Ross McGregor takes the story of Hades’ snatching Persephone and making her queen of the underworld abduction and places the gods on earth in modern times. No longer worshipped or feared, they get on with their lives and jobs just like the little clay humans Zeus created on a whim. Hades doesn’t appear in the play and although Zeus looms large in the most dysfunctional of extended families, this is a story about motherhood and sisterhood told by the female gods.
The actors portraying Hestia, Demeter and Cora/Persephone lie on the floor in a formation echoing triple goddess symbolism as the audience enter before the play begins at Zeus’s trial, with Hestia called to give evidence as he faces human judgement for his actions.
Hestia (Beatrice Vincent) and Demeter (Cornelia Baumann) relate their story of how the sisters left Olympus for their new life among the humans in vastly different styles. Hestia’s warmth and need for peace contrasting wonderfully with Demeter’s expletive riddled version, peppered with furious and vengeful anecdotes about humans destroying the planet.
Demeter’s 15-year-old daughter Cora (Daisy Farrington), home-schooled and fed up with being used as a mouthpiece for Demeter’s environmental campaigns, spends most of her time online where she finds a kindred spirit in Hades – who runs a dogs’ home – and runs away to be with him, changing her name to Persephone. The reasons for the ferocity of Demeter’s love and the sisters’ need to protect her are all revealed to Persephone when her father Zeus (Jackson Wright) starts taking an interest in her for his own selfish reasons after he realises he has lost his family.

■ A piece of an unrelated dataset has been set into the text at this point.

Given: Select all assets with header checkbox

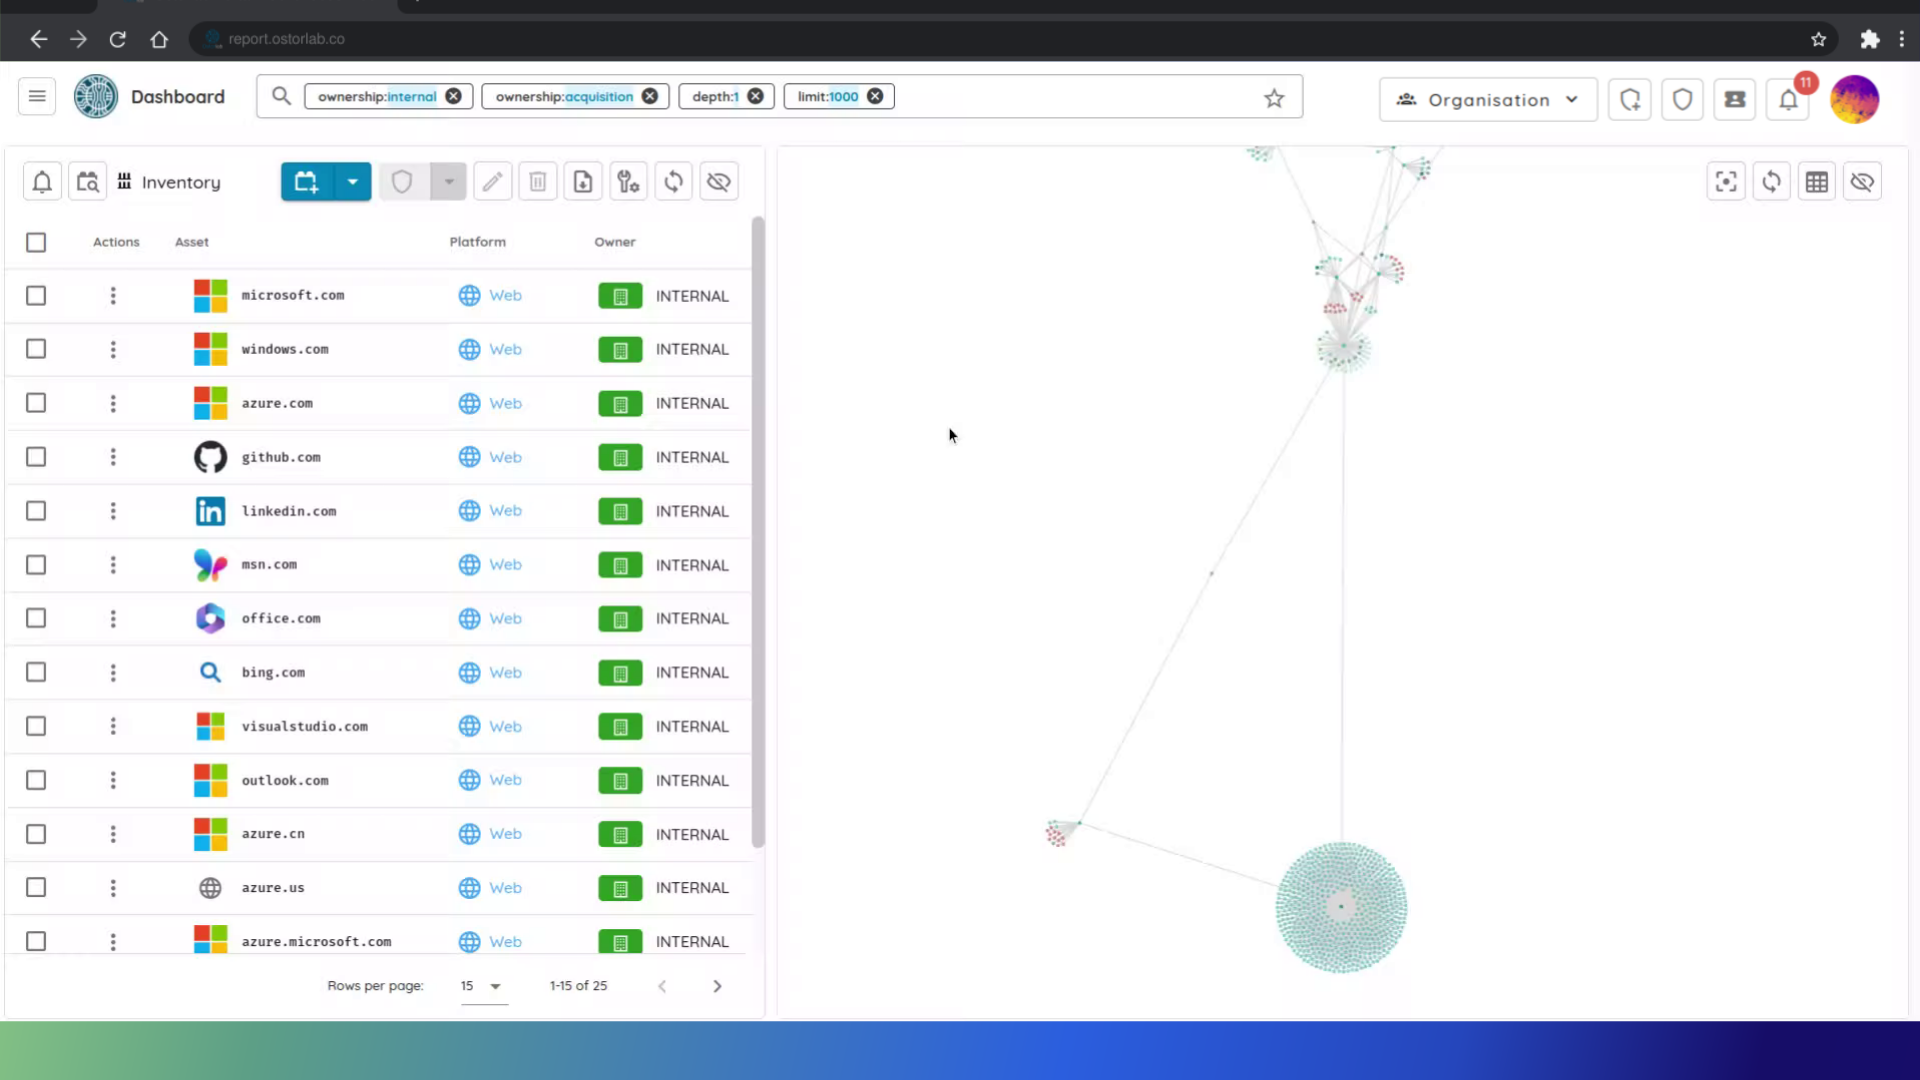Looking at the screenshot, I should click(x=36, y=242).
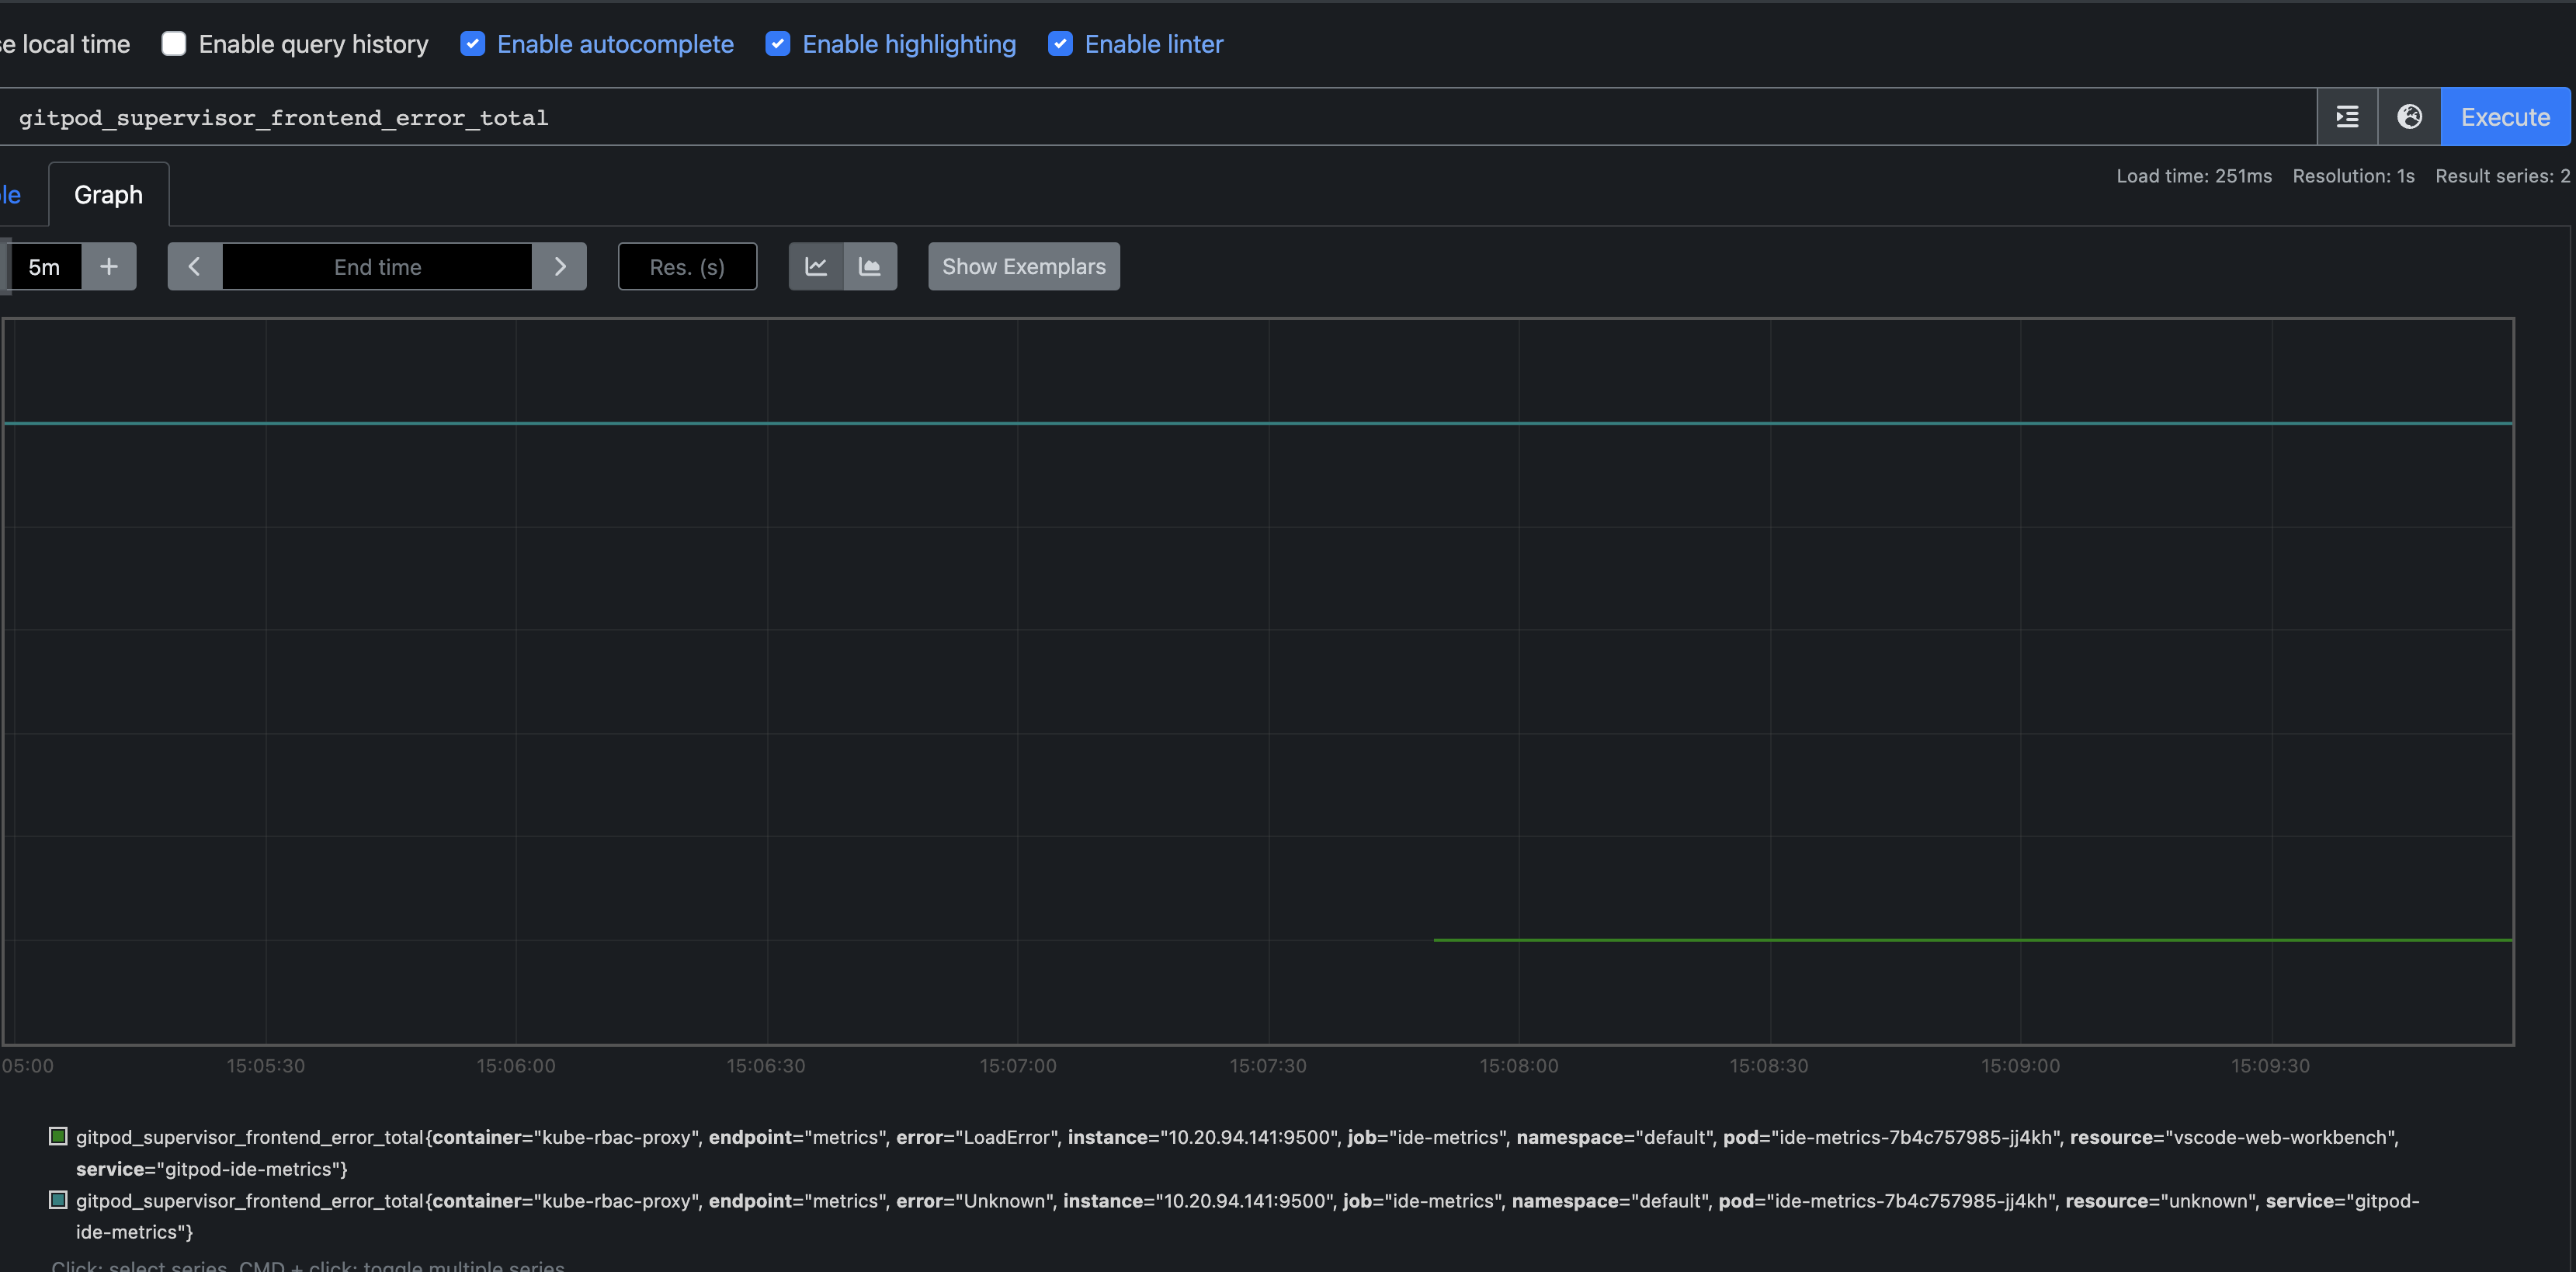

McGregor’s writing is as clever, funny and heartbreaking as ever, exquisitely portraying the damage and succour created by the searing power of love and the bonds of sisterhood amongst these very human gods. The references to capitalism, ecology, climate change and social media scattered throughout the first act all build into a showstopping rant from Zeus as he bemoans humanity’s new gods – blessed are the meek for they shall have free shipping!
The location of scenes is shown effortlessly by Laurel Marks’ video design and Jonathan Simpson’s lighting. There are some beautifully performed movement sections that add layers to the storytelling. The cast are exceptional: Farrington is a convincing teenager frustrated with her embarrassing family in a beautifully judged performance that never strays into stroppy stereotypes of rebellion.
Jackson Wright as Zeus is vile, entitled, unrepentant and made my skin crawl – perfect! Beatrice Vincent is simply phenomenal as Hestia – seemingly afraid of her own shadow and full of apologetic fidgets, wonderfully awkward in the face of modern gadgets but ultimately showing the strength that love gives her. Cornelia Baumann is full of fire as Demeter, abrasive and unbending, but always keeping the character’s pain visible. The two actors are a formidable team, and the scene where Demeter apologises to Persephone is incredible, with Baumann emotionally and physically laying herself bare while Vincent tears your heart out with her silent reactions.
Everything we have grown to expect from Arrows & Traps is here in this wondrous reflection on family – an incredibly talented and connected cast, exquisite design and intelligent, sensitive, witty writing. Grab a ticket while you can.